[Stored items]

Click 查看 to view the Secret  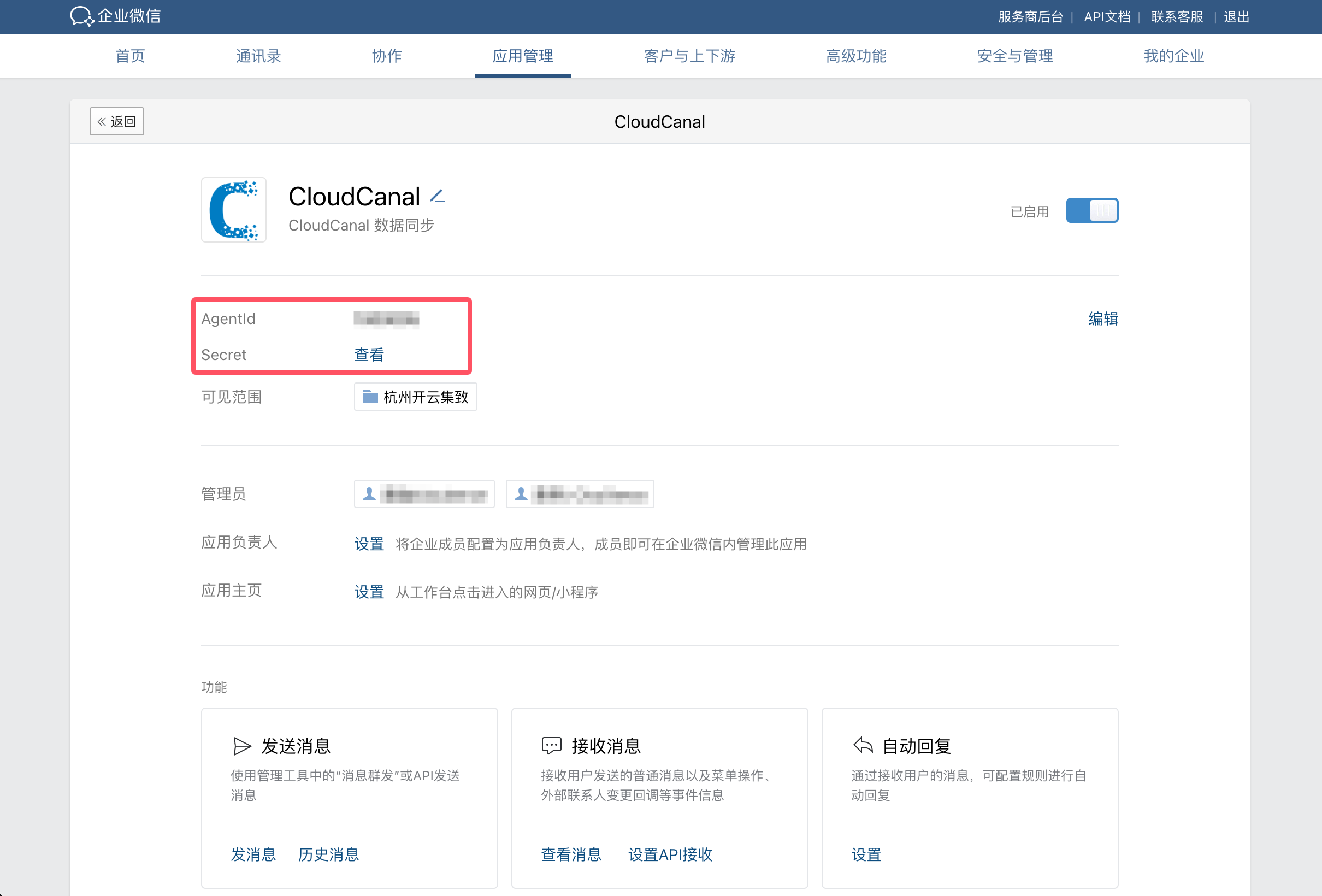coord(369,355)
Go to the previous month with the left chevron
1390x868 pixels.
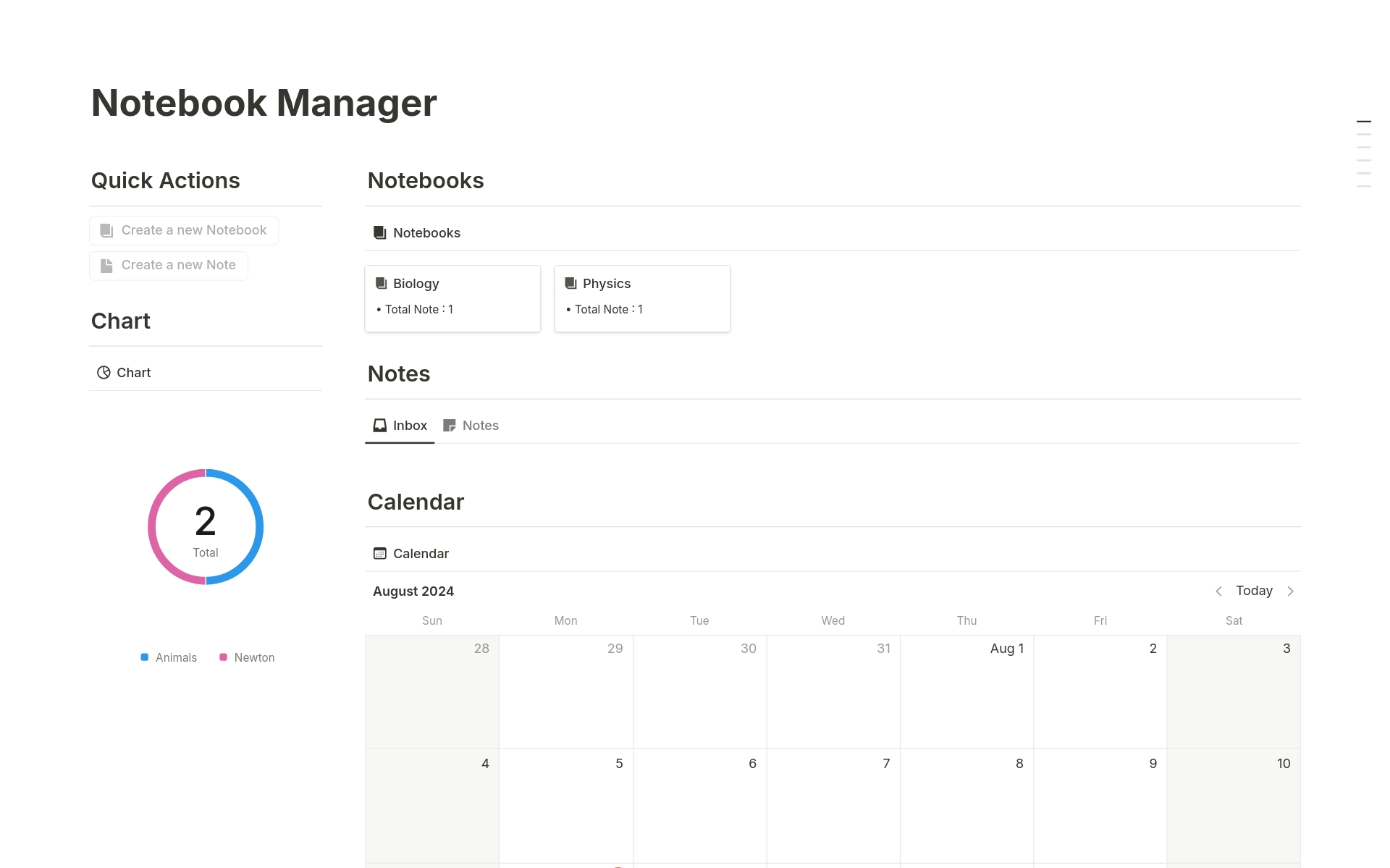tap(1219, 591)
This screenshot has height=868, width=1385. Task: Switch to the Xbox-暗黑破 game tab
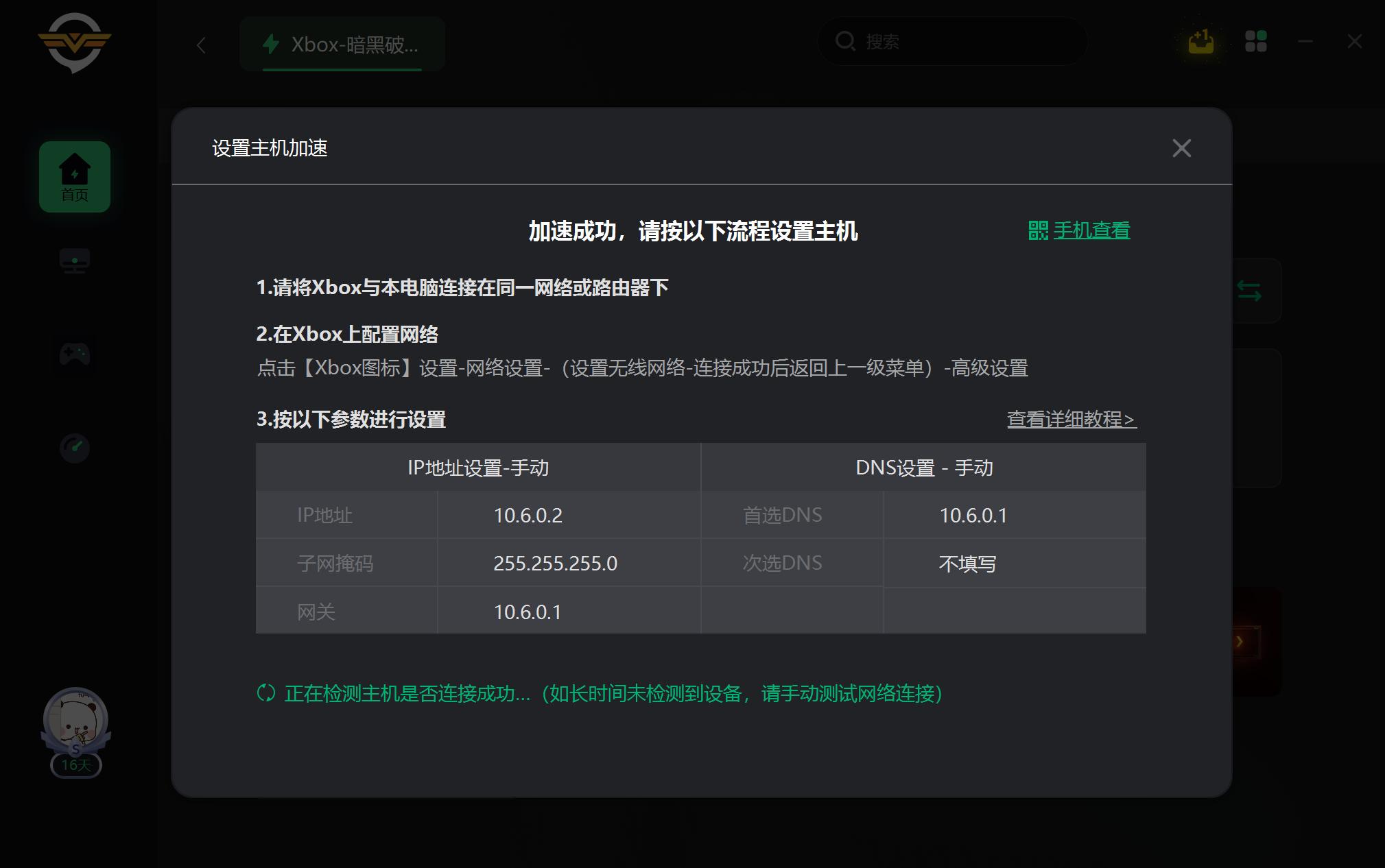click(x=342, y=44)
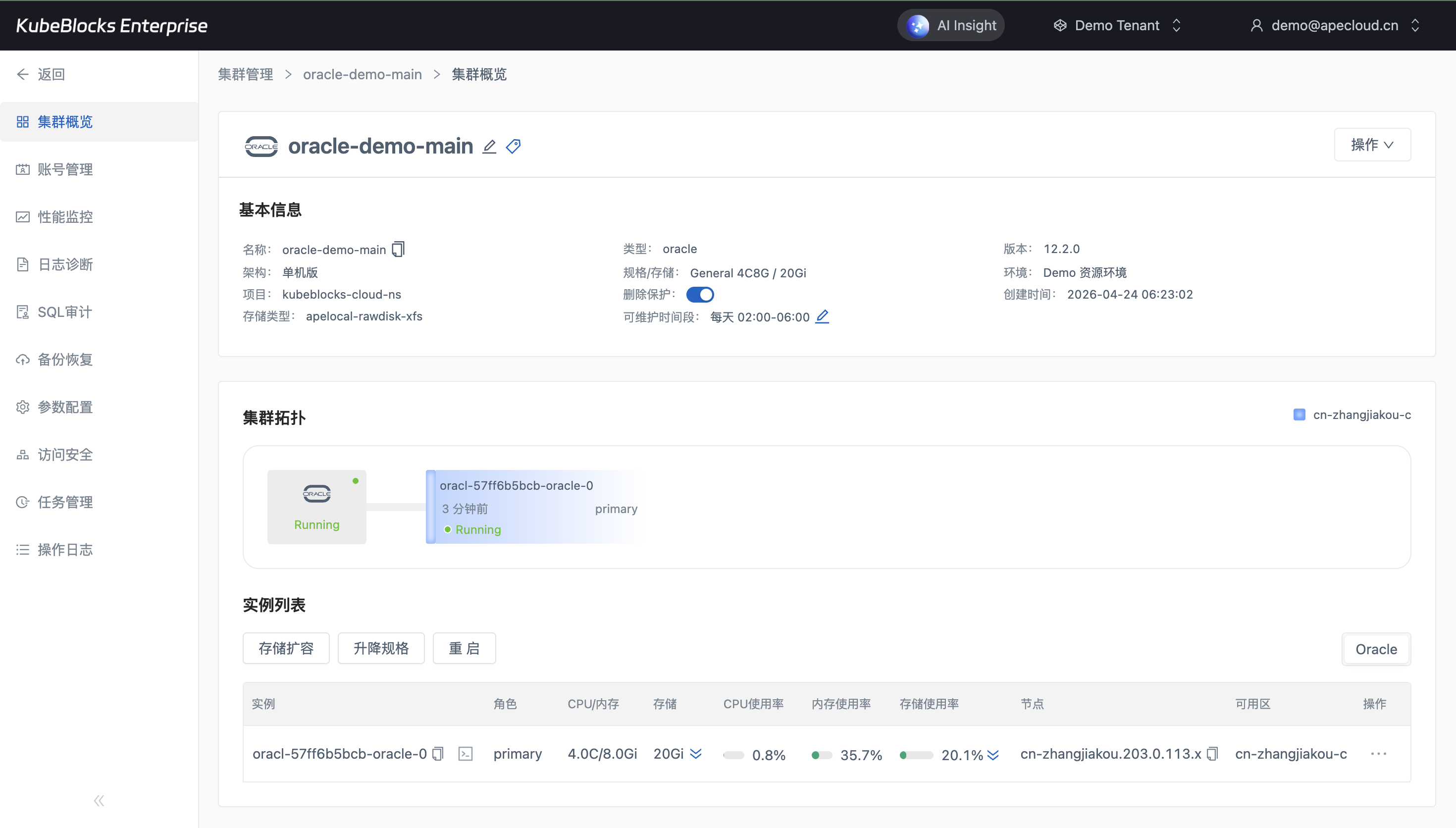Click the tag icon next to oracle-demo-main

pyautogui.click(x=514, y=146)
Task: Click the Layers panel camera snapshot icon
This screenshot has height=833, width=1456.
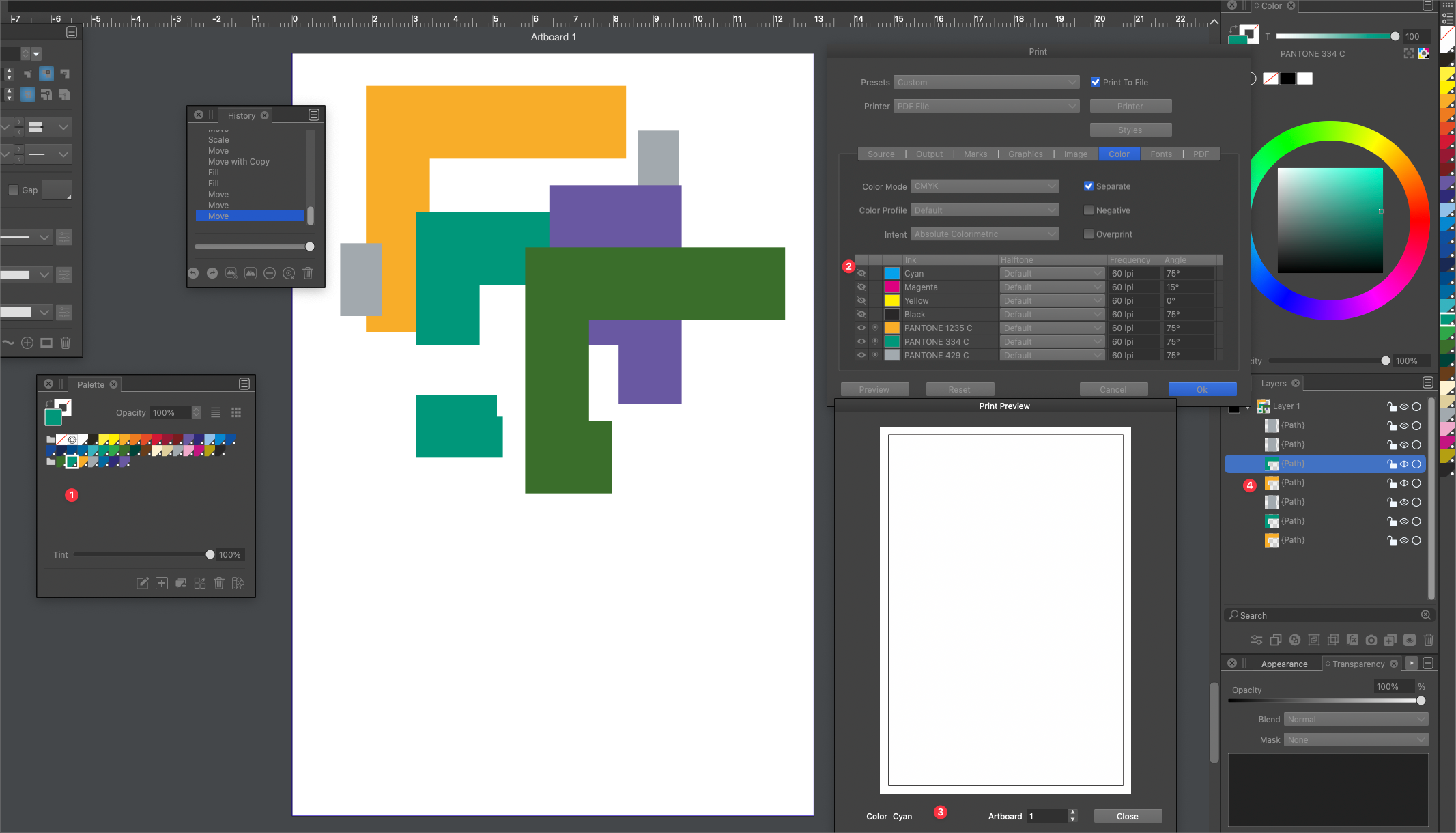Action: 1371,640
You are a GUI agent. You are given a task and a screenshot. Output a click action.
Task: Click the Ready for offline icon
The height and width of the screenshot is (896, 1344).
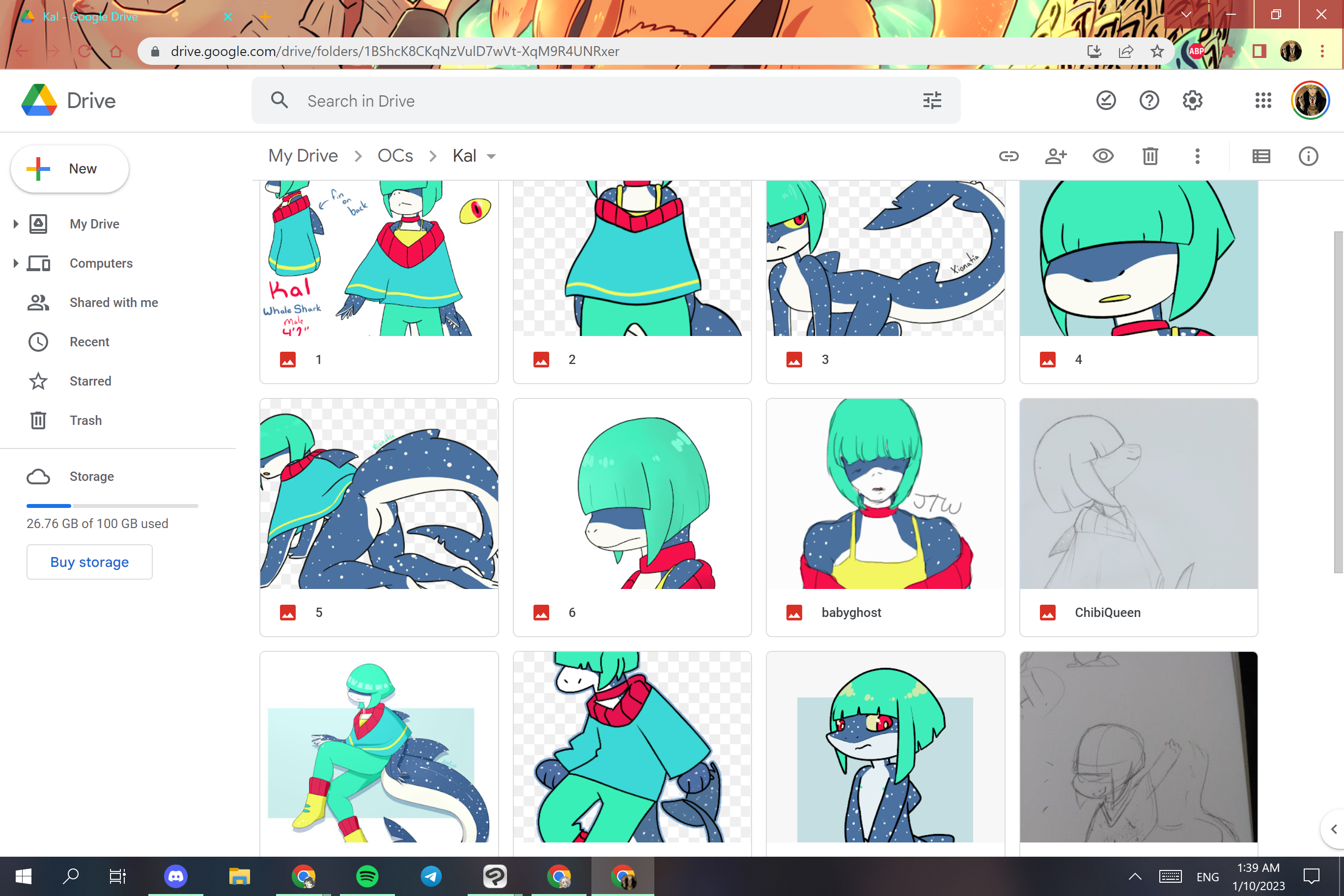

→ Exercise description: Transcribe every line from the one with "This screenshot has height=868, width=1385." to the last line of the records above, exactly, excluding pictures.

→ Output for this exercise:
This screenshot has height=868, width=1385. Task: Switch to the Xbox-暗黑破 game tab
click(x=342, y=44)
Click the tag icon next to oracle-demo-main

pyautogui.click(x=514, y=146)
Task: Click the Layers panel camera snapshot icon
This screenshot has height=833, width=1456.
Action: 1371,640
You are a GUI agent. You are given a task and a screenshot. Output a click action.
Task: Click the Ready for offline icon
The height and width of the screenshot is (896, 1344).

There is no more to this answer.